## What is expected
When the line containing "Viewport: 1250px width, 640px height." appears in the entries below, begin printing there and stop after the line containing "This screenshot has width=714, height=557."; print each of those lines exactly and no other line.

## Provided data
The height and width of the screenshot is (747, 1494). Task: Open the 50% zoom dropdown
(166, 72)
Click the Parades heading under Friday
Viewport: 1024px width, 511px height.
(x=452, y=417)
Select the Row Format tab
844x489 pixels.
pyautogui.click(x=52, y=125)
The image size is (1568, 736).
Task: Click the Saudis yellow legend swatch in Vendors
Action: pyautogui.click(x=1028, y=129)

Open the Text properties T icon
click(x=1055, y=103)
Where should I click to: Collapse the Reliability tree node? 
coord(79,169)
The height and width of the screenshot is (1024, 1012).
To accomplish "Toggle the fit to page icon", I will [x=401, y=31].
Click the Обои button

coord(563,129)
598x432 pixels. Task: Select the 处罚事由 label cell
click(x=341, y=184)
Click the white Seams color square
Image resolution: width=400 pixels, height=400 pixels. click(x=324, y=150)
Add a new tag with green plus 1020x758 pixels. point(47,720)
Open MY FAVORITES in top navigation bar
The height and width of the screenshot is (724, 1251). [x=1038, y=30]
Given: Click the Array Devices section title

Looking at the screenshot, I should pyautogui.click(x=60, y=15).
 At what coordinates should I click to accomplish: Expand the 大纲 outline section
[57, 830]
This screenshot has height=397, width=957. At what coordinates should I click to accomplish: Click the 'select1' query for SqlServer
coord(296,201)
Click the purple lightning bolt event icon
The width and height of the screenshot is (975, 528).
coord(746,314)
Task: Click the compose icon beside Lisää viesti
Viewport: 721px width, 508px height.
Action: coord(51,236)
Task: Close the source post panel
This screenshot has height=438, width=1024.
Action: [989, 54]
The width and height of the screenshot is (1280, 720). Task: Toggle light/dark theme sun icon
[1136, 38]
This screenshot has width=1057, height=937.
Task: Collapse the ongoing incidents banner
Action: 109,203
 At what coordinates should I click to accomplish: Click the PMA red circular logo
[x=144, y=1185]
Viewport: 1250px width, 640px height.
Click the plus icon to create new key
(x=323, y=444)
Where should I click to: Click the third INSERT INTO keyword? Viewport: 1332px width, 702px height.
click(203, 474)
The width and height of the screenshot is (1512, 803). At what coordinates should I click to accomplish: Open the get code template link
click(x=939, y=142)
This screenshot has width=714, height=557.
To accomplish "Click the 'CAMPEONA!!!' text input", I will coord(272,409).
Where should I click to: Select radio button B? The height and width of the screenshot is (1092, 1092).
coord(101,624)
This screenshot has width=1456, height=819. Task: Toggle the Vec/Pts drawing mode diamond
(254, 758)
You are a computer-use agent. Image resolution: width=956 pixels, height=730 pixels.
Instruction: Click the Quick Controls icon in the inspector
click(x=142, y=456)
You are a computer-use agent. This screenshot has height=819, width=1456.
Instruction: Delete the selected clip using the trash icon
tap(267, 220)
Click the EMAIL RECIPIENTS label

## Answer box
Viewport: 1250px width, 640px height.
Click the plus icon to create new key
(x=323, y=444)
Where should I click to: Click the third INSERT INTO keyword? Viewport: 1332px width, 702px height.
click(203, 474)
The width and height of the screenshot is (1512, 803). At what coordinates should I click to accomplish: Open the get code template link
click(x=939, y=142)
This screenshot has width=714, height=557.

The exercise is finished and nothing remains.